* Consigne 1: Recopiez fidèlement l'extrait sur la mort de Stéphane Hache, depuis « Ce funeste vendredi » jusqu'à « Les forces d'intervention? » inclus.
* Consigne 2: Prolongez l'extrait sur la mort de Stéphane Hache en reprenant juste après sa dernière phrase.

* Extrait fourni:
☆ ☆ ☆ ☆ ☆


    Ce funeste vendredi 13 novembre 2015, Stéphane Hache n'était ni en terrasse d'un café ni au concert du Bataclan, ni au Stade de France. Le maître d'hôtel de 52 ans se trouvait dans un studio prêté par une amie, au 1er étage du 16, passage Saint-Pierre-Amelot dans le XIe arrondissement. La fenêtre de l'appartement, donnant sur la rue près de la sortie de secours de la salle de spectacles où trois djihadistes ont assassiné 89 personnes, était ouverte. Le corps sans vie de Stéphane sera découvert le lendemain par les pompiers alertés par des proches inquiets. Le quinquagénaire avait reçu une balle dans le dos. Tirée par les terroristes? Les forces d'intervention?

☆ ☆ ☆ ☆ ☆

Données enregistrées
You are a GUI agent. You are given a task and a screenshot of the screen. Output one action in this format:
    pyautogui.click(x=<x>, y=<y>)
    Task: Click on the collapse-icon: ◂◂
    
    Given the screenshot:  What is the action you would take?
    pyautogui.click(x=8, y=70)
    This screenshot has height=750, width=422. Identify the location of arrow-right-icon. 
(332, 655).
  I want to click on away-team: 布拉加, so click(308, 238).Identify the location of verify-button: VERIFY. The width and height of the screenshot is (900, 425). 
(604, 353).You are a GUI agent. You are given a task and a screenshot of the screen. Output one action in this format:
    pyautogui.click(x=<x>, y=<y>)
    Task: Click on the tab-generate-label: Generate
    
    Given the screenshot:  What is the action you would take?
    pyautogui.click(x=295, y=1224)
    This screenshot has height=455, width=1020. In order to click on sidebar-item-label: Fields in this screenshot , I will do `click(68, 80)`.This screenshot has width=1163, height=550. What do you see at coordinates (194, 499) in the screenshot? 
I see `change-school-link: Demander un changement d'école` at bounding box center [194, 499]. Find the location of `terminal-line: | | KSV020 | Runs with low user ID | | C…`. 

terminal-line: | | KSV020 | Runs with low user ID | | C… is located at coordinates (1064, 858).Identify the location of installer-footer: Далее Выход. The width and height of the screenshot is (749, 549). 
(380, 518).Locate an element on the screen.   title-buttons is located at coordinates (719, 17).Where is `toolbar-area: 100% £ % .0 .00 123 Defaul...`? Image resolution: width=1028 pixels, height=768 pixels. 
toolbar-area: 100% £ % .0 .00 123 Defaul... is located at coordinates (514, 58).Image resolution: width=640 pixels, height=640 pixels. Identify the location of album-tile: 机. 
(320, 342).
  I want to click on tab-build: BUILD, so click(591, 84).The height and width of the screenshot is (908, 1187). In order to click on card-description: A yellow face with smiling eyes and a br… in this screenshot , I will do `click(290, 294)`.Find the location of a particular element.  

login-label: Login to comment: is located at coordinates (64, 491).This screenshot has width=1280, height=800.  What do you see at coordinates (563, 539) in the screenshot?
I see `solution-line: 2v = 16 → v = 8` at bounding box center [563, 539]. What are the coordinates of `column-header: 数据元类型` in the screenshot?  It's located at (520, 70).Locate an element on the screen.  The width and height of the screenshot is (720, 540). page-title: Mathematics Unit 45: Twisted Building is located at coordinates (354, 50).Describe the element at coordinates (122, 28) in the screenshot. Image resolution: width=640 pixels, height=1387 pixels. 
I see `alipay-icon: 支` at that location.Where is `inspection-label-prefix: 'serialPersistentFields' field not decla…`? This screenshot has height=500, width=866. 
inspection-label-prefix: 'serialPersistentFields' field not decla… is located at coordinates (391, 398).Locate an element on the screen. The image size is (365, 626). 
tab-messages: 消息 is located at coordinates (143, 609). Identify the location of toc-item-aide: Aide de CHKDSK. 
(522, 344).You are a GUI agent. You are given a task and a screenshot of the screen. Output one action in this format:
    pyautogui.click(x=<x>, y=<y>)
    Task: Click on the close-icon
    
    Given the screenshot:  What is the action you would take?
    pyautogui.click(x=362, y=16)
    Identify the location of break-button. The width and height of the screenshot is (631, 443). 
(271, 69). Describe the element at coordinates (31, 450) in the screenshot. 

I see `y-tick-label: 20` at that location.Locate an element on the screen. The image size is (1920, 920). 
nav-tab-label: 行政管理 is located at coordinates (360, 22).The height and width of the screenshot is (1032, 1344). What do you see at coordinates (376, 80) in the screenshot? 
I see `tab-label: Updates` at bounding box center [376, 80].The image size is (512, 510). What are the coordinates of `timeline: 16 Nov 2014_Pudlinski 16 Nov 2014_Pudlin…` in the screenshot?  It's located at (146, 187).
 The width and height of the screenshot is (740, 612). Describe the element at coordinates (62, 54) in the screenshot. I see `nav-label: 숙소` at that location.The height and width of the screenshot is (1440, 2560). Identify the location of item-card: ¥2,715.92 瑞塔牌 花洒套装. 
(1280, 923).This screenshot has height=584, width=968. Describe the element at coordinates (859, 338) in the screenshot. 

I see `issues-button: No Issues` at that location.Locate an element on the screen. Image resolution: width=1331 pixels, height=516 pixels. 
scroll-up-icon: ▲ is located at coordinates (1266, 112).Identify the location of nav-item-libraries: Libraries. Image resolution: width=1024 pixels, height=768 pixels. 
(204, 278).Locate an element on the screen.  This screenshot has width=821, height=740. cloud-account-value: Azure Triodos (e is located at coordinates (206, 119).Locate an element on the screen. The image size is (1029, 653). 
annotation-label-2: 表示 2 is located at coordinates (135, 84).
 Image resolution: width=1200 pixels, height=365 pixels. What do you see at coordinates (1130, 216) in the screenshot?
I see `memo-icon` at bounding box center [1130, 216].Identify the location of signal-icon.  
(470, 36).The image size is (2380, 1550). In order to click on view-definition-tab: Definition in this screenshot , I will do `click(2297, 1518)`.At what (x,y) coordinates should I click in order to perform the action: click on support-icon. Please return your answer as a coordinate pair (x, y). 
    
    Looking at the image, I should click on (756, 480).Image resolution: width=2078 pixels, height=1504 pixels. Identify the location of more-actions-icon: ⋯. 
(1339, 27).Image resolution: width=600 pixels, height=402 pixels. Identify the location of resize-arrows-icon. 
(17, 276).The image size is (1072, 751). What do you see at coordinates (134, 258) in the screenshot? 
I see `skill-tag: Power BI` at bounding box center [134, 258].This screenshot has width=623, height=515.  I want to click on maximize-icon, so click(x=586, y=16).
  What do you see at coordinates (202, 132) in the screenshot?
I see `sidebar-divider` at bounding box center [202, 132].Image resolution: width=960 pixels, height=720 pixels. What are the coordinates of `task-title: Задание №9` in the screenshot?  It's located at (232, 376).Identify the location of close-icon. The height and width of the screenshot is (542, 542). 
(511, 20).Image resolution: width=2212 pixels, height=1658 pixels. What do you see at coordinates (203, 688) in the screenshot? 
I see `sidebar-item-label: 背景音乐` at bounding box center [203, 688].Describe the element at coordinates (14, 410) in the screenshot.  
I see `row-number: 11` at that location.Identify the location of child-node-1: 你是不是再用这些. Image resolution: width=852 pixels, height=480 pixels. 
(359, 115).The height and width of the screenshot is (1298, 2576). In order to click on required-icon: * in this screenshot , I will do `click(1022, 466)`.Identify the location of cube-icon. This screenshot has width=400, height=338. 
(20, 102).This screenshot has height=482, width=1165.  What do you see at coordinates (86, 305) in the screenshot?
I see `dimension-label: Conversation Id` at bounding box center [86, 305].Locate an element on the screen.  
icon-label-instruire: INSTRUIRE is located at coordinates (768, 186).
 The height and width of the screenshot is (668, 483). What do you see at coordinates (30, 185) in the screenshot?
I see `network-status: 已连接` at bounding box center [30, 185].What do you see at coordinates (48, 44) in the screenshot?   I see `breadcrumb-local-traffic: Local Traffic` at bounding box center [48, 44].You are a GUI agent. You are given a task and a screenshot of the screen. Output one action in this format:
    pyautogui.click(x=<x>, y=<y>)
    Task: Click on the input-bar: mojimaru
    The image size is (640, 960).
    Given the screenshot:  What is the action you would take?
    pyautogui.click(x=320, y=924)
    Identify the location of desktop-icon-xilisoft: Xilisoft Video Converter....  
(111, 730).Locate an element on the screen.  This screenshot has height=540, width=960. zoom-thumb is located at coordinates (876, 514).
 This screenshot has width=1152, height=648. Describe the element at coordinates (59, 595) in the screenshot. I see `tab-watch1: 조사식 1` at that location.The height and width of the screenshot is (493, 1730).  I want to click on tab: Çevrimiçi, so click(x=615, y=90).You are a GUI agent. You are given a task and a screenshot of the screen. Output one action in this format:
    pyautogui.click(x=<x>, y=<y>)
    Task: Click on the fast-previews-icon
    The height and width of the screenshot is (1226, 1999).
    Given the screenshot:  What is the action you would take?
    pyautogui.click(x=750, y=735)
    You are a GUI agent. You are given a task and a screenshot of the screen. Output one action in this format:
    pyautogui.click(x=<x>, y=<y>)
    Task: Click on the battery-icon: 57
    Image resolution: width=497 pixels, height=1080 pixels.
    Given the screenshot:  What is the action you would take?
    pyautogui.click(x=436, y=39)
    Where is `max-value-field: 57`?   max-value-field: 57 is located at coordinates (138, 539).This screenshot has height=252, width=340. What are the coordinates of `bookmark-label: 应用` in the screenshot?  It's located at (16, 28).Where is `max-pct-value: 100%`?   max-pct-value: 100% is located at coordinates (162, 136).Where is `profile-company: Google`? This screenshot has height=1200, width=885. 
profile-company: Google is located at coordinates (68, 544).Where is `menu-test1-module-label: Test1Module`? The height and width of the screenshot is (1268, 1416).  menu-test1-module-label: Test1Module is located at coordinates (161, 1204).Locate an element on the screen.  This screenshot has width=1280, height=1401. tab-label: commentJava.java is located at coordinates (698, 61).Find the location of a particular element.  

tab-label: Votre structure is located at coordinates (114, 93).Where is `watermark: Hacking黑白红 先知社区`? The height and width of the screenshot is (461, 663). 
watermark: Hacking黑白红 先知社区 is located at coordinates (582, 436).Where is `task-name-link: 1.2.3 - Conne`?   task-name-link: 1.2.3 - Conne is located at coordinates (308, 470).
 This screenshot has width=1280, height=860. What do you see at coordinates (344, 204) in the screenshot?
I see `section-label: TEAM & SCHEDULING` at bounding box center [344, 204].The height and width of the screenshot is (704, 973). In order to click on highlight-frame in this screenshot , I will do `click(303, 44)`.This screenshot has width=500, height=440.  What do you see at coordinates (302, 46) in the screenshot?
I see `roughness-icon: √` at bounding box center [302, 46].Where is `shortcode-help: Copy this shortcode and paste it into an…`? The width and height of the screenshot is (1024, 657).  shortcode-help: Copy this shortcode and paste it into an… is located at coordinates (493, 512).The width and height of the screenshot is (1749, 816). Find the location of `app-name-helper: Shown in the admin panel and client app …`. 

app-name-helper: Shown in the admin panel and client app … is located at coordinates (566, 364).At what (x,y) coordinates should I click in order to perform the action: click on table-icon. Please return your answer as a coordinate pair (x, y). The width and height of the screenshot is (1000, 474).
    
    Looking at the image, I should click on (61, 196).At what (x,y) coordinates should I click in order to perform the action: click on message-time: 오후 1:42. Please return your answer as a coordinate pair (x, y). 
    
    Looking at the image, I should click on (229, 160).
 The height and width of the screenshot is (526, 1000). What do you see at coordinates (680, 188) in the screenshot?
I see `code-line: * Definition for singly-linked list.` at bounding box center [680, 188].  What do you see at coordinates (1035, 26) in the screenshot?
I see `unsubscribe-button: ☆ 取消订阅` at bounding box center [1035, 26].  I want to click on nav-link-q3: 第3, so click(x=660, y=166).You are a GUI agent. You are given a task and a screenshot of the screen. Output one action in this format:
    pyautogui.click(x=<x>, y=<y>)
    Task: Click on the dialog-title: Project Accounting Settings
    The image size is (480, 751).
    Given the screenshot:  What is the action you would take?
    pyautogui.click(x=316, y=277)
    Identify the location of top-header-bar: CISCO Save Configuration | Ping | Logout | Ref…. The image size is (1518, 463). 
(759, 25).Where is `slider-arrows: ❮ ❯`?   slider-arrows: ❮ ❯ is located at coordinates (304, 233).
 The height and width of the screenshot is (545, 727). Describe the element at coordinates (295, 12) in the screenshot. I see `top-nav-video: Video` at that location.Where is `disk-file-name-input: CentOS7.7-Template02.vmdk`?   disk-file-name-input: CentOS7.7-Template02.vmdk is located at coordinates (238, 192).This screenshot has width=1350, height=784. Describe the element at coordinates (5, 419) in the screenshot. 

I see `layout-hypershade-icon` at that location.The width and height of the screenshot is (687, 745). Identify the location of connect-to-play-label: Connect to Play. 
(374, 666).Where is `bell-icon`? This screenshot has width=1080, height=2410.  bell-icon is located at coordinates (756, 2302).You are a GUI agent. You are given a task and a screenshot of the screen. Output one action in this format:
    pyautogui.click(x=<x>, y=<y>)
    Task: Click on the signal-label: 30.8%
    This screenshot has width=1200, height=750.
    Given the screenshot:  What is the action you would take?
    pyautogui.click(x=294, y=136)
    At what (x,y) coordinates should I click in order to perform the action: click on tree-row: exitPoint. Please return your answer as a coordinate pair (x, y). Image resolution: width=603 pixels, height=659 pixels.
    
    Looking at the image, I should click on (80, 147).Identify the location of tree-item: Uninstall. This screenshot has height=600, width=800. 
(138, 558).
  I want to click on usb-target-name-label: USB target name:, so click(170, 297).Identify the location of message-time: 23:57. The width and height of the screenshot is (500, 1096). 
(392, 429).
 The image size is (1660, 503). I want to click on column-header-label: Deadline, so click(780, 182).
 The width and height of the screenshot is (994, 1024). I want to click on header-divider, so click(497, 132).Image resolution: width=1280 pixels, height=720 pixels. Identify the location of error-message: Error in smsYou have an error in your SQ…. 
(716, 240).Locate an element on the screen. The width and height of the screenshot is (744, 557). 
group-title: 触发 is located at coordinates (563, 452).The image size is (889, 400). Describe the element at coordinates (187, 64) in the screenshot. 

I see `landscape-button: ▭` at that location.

☆ ☆ ☆ ☆ ☆

* Réponse 1:
Ce funeste vendredi 13 novembre 2015, Stéphane Hache n'était ni en terrasse d'un café ni au concert du Bataclan, ni au Stade de France. Le maître d'hôtel de 52 ans se trouvait dans un studio prêté par une amie, au 1er étage du 16, passage Saint-Pierre-Amelot dans le XIe arrondissement. La fenêtre de l'appartement, donnant sur la rue près de la sortie de secours de la salle de spectacles où trois djihadistes ont assassiné 89 personnes, était ouverte. Le corps sans vie de Stéphane sera découvert le lendemain par les pompiers alertés par des proches inquiets. Le quinquagénaire avait reçu une balle dans le dos. Tirée par les terroristes? Les forces d'intervention?

* Réponse 2:
    Pendant de longs mois, les parents de Stéphane Hache, installés aux Sables-d'Olonne (Vendée), ont ignoré les circonstances de la mort de leur fils. L'enquête a fini par énoncer quelques certitudes. « Le projectile qui a blessé mortellement M. Hache a été tiré par les attaquants du Bataclan », conclut un rapport médico-balisitique notifié en mars 2017. La balle provenait, en effet, d'un fusil d'assaut AK KS bulgare utilisé par les terroristes. Les experts écartent le fait que le projectile qui a tué Stéphane soit celui qui percuté le mur de la fenêtre. En revanche, il n'est pas possible de savoir si le tir mortel à la « trajectoire directe » était délibéré.

    «J'espère qu'il ne s'est rendu compte de rien»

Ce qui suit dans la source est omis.